Claims that anti-virus detections are inadequate are dismissed by vendors

News by Dan Raywood

Even the most popular anti-virus signature-based solutions detect less than 19 per cent of malware threats.

Even the most popular anti-virus signature-based solutions detect less than 19 per cent of malware threats.

A report by Cyveillance claimed that traditional anti-virus vendors ‘continue to lag behind online criminals when it comes to detecting and protecting against new and quickly evolving threats on the internet'.

Cyveillance tested 13 popular anti-virus solutions to determine their detection rate over a 30-day period, and found that popular solutions only detect an average of 18 per cent of new malware attacks. By day eight the solutions averaged a 45.7 per cent detection rate, rising to 56.6 per cent on day 15, 60.3 per cent by day 22 and 61.7 per cent after 30 days.

The most capable solution on a zero-day detection, according to the report, is F-Secure with 27 per cent of detections, followed by Kaspersky Lab and McAfee with 22 per cent each. Symantec comes next with 21 per cent and Sophos with 20 per cent.

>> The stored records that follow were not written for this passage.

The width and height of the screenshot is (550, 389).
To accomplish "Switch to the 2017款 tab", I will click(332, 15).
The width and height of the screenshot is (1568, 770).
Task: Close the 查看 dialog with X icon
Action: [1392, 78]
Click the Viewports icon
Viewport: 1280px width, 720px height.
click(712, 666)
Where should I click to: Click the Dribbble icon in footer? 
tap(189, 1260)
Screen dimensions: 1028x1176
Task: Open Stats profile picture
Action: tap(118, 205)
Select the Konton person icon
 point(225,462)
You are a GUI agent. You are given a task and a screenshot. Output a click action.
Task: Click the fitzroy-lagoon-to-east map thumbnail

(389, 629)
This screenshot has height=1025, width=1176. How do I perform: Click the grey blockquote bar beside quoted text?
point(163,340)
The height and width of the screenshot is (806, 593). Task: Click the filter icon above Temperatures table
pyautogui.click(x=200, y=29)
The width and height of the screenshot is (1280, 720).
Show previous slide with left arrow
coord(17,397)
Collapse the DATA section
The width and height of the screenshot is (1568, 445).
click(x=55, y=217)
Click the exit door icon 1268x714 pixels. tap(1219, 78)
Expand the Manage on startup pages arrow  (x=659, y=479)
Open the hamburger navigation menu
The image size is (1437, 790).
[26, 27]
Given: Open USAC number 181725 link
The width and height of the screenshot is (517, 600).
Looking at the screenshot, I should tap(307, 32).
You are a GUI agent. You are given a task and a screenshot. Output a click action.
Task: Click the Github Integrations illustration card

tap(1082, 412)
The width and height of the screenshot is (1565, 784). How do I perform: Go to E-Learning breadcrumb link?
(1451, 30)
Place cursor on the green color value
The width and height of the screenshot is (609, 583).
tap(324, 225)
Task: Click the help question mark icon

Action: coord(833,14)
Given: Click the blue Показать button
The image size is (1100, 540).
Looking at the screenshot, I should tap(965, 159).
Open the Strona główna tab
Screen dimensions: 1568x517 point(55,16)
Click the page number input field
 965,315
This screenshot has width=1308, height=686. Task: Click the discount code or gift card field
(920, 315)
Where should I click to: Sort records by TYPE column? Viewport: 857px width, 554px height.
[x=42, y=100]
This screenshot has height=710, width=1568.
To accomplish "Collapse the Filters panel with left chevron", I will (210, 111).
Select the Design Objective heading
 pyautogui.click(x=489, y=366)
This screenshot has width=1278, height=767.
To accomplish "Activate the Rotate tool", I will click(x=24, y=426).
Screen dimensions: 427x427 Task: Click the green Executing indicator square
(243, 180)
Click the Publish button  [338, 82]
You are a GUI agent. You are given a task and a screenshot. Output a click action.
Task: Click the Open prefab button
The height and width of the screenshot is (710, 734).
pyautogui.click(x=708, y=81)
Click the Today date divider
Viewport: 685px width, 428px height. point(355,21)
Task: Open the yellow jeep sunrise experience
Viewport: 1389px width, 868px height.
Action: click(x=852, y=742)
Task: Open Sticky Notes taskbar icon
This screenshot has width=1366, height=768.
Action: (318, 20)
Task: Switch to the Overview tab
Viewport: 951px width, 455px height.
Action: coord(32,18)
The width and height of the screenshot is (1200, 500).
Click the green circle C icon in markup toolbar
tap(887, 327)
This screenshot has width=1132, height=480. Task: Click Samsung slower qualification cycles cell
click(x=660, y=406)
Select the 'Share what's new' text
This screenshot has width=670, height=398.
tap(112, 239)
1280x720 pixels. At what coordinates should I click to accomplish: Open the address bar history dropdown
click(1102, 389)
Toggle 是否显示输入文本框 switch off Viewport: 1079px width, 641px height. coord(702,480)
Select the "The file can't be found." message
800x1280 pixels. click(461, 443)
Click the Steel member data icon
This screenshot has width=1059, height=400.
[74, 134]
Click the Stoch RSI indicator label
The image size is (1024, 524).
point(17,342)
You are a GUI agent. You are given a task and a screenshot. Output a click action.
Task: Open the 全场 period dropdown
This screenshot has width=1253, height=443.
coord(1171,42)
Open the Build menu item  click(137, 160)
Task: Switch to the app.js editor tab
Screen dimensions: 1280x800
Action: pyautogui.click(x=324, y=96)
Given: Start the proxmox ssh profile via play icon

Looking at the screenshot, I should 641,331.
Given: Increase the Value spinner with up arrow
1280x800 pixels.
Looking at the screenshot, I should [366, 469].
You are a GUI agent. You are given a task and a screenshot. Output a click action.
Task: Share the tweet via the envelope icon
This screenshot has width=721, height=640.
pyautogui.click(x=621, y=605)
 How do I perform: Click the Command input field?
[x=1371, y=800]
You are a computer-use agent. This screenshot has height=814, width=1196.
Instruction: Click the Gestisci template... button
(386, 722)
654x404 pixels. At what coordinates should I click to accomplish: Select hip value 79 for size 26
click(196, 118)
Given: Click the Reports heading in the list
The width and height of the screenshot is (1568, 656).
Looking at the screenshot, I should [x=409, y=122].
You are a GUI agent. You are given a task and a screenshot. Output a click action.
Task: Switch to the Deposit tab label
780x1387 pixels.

It claimed that as it takes an average of 11.6 days to ‘catch up' with malware, ‘users should not rely on the AV industry as their only line of defence'.

Cyveillance COO Panos Anastassiadis said: “Even after 30 days, many anti-virus vendors cannot detect known attacks, making it critical for enterprises to take a more proactive approach to online security in order to minimise the potential for infection.

“To increase protection, users can't forget the basics – avoid unknown or disreputable websites, increase security settings on their web browser and leverage supplemental malware block lists to increase security on their devices. Only through both proactive and reactive tools can a solid security platform be achieved.”

Randy Abrams, director of technical education at ESET, said that the report ‘is a textbook example of how to do anti-malware testing fundamentally wrong'. He said that a sample set of 1,708 unconfirmed malicious files were used, and as ESET sees around 200,000 unique new samples each day, 1,708 is not a statistically significant sample set.

He said: “Cyveillance claims to have confirmed the samples, but their methodology proves otherwise. The way you confirm a sample is malicious is by examining what the sample actually does. Cyveillance discarded any samples that were not detected by three anti-virus companies. There are two interesting aspects to this approach. For one, if a harmless file is detected by three scanners (false positive) and correctly, not detected by the rest of the scanners, then the scanners with the false positives are rewarded and the scanners with accurate detection are penalised.”

He claimed that it is true that the anti-virus industry has room for improvement, but the flaws in the testing methodology mean that the Cyveillance test has enormous room for inaccuracy and is not a scientific illustration of the problem.

He said: “Seriously, if a professional security organisation such as Cyveillance can make such obviously novice errors, how do you expect the average user to have knowledge to contribute to the establishment of scientific standards? It would be great if Cyveillance joined AMTSO, or at least read some of the documentation on the site.”

David Harley, senior research fellow at ESET, claimed that it is an ‘interesting case of a correct conclusion based on inadequate data'. He too commented that the results are based on too small a sample population to be statistically useful, that you cannot rank comparative performance meaningfully on that basis unless you can demonstrate accurate weighting for prevalence, and there is no indication of that in the report.

He said: “Confirmation that each file is malware by vendors used in the test is not validation: it sounds as if it should eliminate false positives but it doesn't (remember the Kaspersky experiment demonstrating cascading FPs due to insufficient validation of shared samples?) That doesn't necessarily mean that the results were significantly skewed by false positives: it just casts doubt on their understanding of what they're really testing.

“It's not clear what they meant by real-time testing: presumably using an on-access scanner, which is better than pure static testing using on-demand scanning. However, since they say ‘the samples were fed to the anti-virus solutions in real-time and only consisted of confirmed malicious files', it doesn't sound like true dynamic or whole product testing. Which is okay: a test can be static, WildList-based and so on and still be valid and even in accordance with AMTSO principles.

“But only if it's clear to the tester and to his audience what the limitations of the test really are. The trouble with most tests is that the testers draw big conclusions from tests that only look at a single detection behaviour.”

Alan Bentley, SVP international at Lumension, commented that the overall message is that the market is being attacked from different places and companies are seeing a huge increase in the amount of malware.

Talking to SC Magazine, he said: “Now big businesses are trying to circumvent known vulnerabilities in their technology. Companies are only looking at signature-based protections. There will be a point where all you have is signatures and companies need to move to a more proactive approach where they determine what they allow to execute in their environment.

“What the report did not say is that organisations are under constant pressure to protect against multiple malware attacks and the threats are going up and up. Traditional anti-virus vendors will struggle to compete as the attackers are changing tactics.”